Il tabù mestruale, come lo chiamano gli antropologi, è ancora ben presente nella società attuale. Ancora ci sono donne che abbassano la voce o mantengono in segreto le loro mestruazioni. Eppure, fin dall’antichità le donne avevano l’abitudine di riunirsi per confrontarsi durante il periodo mestruale. A volte la Luna, con il suo ciclo, dava risposte alle domande che sembravano non averne. I Maori della Nuova Zelanda, per esempio, non distinguevano fra il ciclo lunare e quello mestruale.
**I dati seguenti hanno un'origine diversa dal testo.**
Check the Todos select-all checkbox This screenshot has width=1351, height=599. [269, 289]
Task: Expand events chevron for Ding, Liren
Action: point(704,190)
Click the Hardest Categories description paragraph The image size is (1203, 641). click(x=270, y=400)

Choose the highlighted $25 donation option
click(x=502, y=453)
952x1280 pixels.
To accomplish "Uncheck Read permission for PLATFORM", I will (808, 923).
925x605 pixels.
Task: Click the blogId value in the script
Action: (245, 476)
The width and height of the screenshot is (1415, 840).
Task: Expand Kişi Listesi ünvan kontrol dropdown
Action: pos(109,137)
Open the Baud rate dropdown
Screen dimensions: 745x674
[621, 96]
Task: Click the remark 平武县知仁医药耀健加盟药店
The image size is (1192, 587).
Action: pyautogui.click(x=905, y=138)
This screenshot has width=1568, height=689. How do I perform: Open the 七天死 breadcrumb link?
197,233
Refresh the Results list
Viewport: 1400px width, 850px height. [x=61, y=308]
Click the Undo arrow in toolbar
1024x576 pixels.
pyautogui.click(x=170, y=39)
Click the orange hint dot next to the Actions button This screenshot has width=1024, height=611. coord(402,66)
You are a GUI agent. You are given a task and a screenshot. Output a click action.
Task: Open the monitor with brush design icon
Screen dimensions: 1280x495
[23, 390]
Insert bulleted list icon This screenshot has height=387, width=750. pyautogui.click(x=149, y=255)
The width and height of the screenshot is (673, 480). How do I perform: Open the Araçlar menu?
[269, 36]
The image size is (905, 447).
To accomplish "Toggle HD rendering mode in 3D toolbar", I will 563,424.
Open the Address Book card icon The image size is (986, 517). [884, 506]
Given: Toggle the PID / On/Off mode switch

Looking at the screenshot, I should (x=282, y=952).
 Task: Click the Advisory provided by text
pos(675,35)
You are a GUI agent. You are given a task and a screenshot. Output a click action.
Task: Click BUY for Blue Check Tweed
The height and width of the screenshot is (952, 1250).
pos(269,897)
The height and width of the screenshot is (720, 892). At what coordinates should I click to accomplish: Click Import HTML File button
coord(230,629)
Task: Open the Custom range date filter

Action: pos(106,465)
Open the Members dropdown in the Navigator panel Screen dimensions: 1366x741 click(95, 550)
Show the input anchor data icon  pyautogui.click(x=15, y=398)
In molte lingue antiche le parole per luna e mestruazioni hanno la stessa radice, mentre comunità native dell’America del Nord spargevano il sangue mestruale nei campi coltivati perché lo ritenevano una fonte di fertilità. Oggi alcune di queste pratiche vengono riscoperte, come per il movimento “red tent”, tenda rossa, dove gruppi di donne si accompagnano a mestruare in sincrono.
É un tentativo di riconnettersi a ció che ha sempre costituito la forza e la sacralità della donna e che, paradossalmente ha finito per separarla e sottometterla.
Per secoli le donne con il ciclo venivano isolate, separate dalla comunità. Freud ha interpretato la paura degli uomini per le mestruazioni al terrore alla minaccia dei genitali castrati e sanguinanti: per questo le donne venivano scacciate e demonizzate. Ci sono esempi di questo tipo in culture di tutti i continenti. Per gli eschimesi, per esempio, la donna durante le mestruazioni era considerata pericolosamente contagiosa. Fra i Macuis della Guyana, le donne con il ciclo erano considerate impure. E ancora oggi, in alcuni paesi come il Nepal, si isolano le bambine che hanno le loro prime mestruazioni.
In tutto il mondo, pesano sul corpo delle donne secoli di traumi, dolore e oppressione. Il diritto sul proprio corpo è anche un diritto all’informazione e all’intimità. Mettere in discussione il tabù significa molto più che capirlo, vuole dire prendere coscienza e soggettivare la salute sessuale e riproduttiva. Significa rimettere in discussione qualsiasi pensiero o emozione riguardo la natura del corpo femminile. Ogni donna deve ripensare e demistificare quello che sa sulle sue mestruazioni. Abbiamo bisogno di abbandonare la visione medico-patologica e recuperare una visione delle mestruazioni, e di tutto il nostro corpo, più naturale e meno normalizzante. Riappropriarci della nostra naturalità ci darà più libertà.